The technology of radar has come a long way since the 1950s. Frequencies are higher. Which means resolution is greater and antennas are smaller. And therefore lighter. Needing a less substantial tower to support them.

Tech also now allows “radar mosaicing”. Where instead of the controller’s scope literally being fed the receive antenna’s amplified RF signal, a computer near the antenna receives the RF from the antenna, converts that into range, bearing, and altitude data, and that is forwarded as data to a centralized system that assembles the complete air picture for a region or a whole country from the “mosaic” of hundreds of different radars’ individual small snippet of the whole. Then the controller’s scopes anywhere can be set up to display the track data within whatever shard of the large picture is relevant to their duties.

A side effect of these two things is the radar serving an airport or a major city doesn’t need to be right nearby. And generally isn’t. The radar installations are also individually much smaller. So less obvious.

Here’s a modern approach / departure / airport area surveillance radar:

So one reason a 1958 antenna was larger was they needed it to cover a larger circle?

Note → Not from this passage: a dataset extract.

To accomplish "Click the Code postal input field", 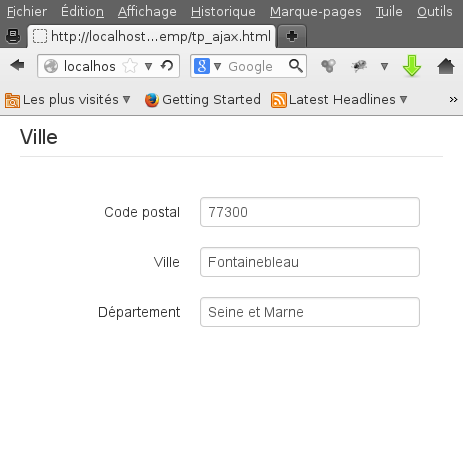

Maybe the prevalence of transponders has allowed smaller antennas too?

Not the greatest shot (is crop from larger image), but this is the radar tower at my home airport:

So, not too different. Just a bit smaller with the higher frequencies LSLGuy mentioned.

That bit is good thinking, but incorrect.

This ASR-9 - Wikipedia has a good close-up picture of a semi-modern ATC radar antenna. Even better if you click the pic for the expanded view of it. As the caption says, the larger parabolic antenna is the actual radar transmit & receive antenna. The smaller but wider flat grid riding atop it is the transponder system send/receive antenna.

If the transponder system wasn’t needed, the collective dual antenna & support tower would be even smaller. Conversely, if the radar wasn’t needed and they relied only on the transponder system, the installation would be even smaller and lighter yet.

You didn’t ask, but …
The latest expression of this progress is the Automatic Dependent Surveillance–Broadcast - Wikipedia system. Which is increasingly deployed around the world.

In that system, each aircraft broadcasts a short data packet containing its position, velocity, identity, etc., every couple seconds. And a simple fixed vertical stick antenna on the ground picks up all the signals from all the airplanes within a couple hundred miles.

In fact the ADS-B receive antenna and data decoder is simple and cheap enough that hobbyists put them up in their backyard and hook them up to their PC. And can watch their own private version of e.g. FlightAware.

All the other airplanes can also receive and understand every else’s transmissions. So for the first time the pilots can have the same traffic awareness ATC has. That is if their airplane is equipped to process and display it. Not all are, and the operational procedures for use of that awareness is still being fleshed out.

Of course this latest system depends on everyone playing nice and any airplane that isn’t broadcasting its ADS-B data is simply invisible to everyone else. So old -fashioned bidirectional pulsed radar bouncing signals off metal planes will be with us for a long time. For military uses if nothing else.

Also malfunctions. If the transmitter breaks or bugs out, then the system won’t receive anything.